Who acts: SSA. Modern occupational data to replace the 1977 dictionary, automated medical records retrieval through health-data networks, and expansion of the Compassionate Allowances list that fast-tracks obviously qualifying conditions. Where tried: SSA dropped 114 obsolete job titles from its decisions in June 2024, and electronic records exchange already cuts weeks where hospitals participate. Strongest objection: automation that speeds denials as efficiently as approvals just industrializes the original error. The fix must be measured on accuracy, not throughput.

Fix the state-pay problem

Untested at scale

Who acts: Congress, by either federalizing determination staff or letting federal funds pay competitive local salaries. Cost: payroll. Where tried: nowhere fully; this is the structural reform no one has attempted since 1954. Strongest objection: states resist federalization and Congress resists anything that scores as new spending. Label it honestly: an idea whose evidence base does not yet exist, attached to a problem whose evidence base absolutely does.

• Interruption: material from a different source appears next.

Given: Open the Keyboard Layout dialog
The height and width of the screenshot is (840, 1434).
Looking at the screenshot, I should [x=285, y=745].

What does not work deserves a sentence too: pushing claimants to “just apply online” without fixing what happens after they apply treats the doorway and ignores the building.

Let’s Do It

A Budget Line and a Flowchart, Not a Fact of Nature

Citizens. If you or someone you love may need to apply: apply immediately rather than waiting until savings run out, because the clock starts at filing; get medical documentation complete up front, since incomplete records are the most common self-inflicted delay; and appeal denials, because the numbers above say persistence is frequently vindicated. If you are not a claimant, you are a constituent: SSA’s administrative budget is decided in this year’s appropriations cycle, and a call to your representative about it will be one of the few they receive.

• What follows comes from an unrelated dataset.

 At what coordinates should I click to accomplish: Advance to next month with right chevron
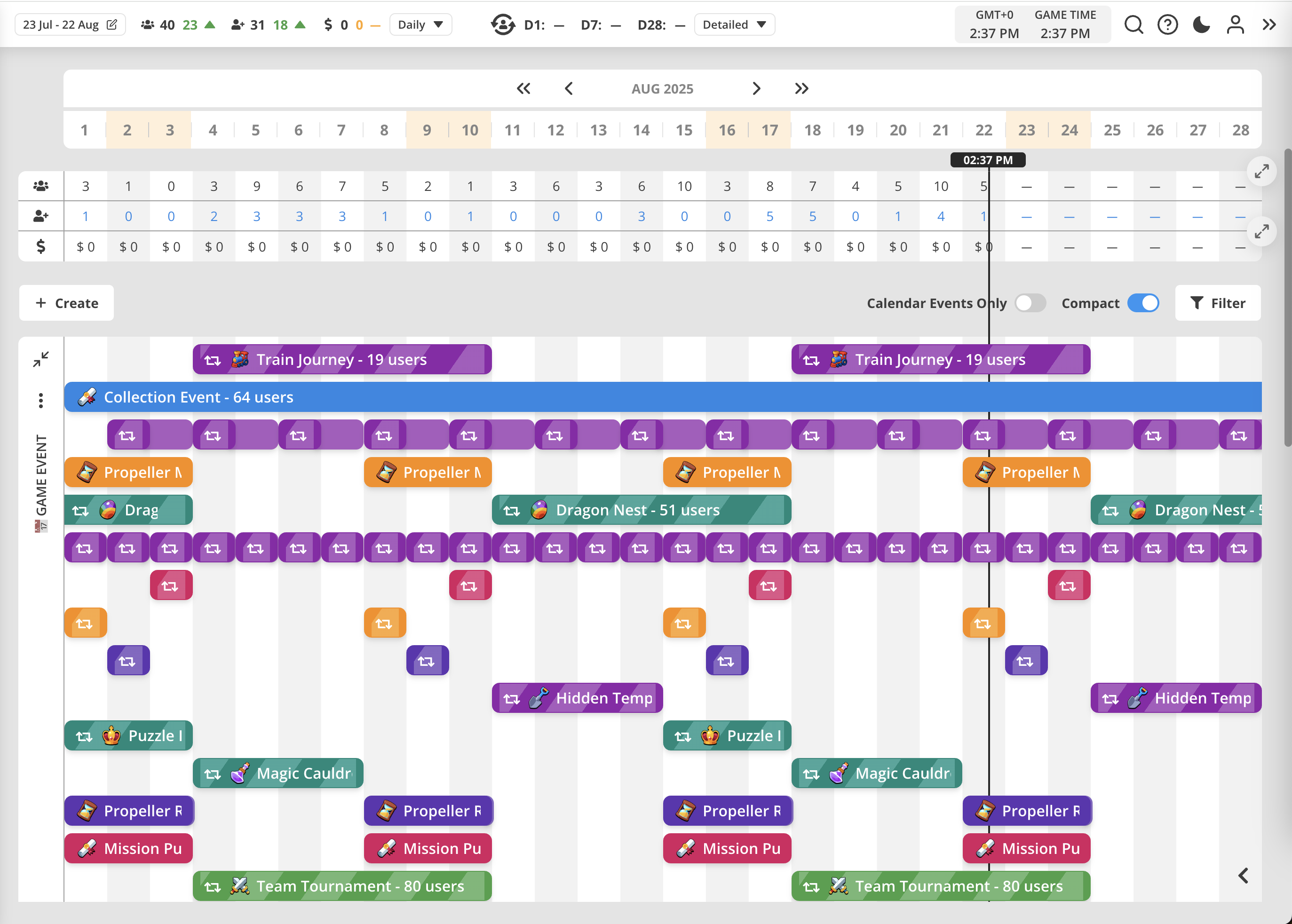(x=756, y=88)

Leaders. Congress: treat SSA’s operating budget as what it is, the delivery cost of a benefit Americans already earned, and ask GAO for an updated mortality count, because what gets counted gets fixed. SSA: publish wait times and approval-reversal rates by state, every quarter, in plain English. Sunlight on which offices fail is how the federated structure gets shamed into function.

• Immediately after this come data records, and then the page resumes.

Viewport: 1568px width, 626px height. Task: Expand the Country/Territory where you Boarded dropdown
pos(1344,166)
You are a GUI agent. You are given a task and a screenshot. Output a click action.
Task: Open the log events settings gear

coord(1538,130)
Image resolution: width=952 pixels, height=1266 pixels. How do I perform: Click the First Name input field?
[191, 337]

Organizations and communities. Hospitals and clinics: join electronic records exchange with SSA; your fax machine is someone’s eviction. Legal aid groups and libraries: application clinics measurably improve outcomes for claimants without representatives. Local journalists: your state’s DDS office has a processing time and a denial rate, and almost no one has ever asked for it.

This machine fails slowly, privately, one kitchen table at a time, which is exactly why it never trends. But its repairs are known, several are already half-built, and the main missing ingredient is the public deciding that a two-year wait for an earned benefit is not a fact of nature. It is a budget line and a flowchart. Both can be changed.

We Can Fix This.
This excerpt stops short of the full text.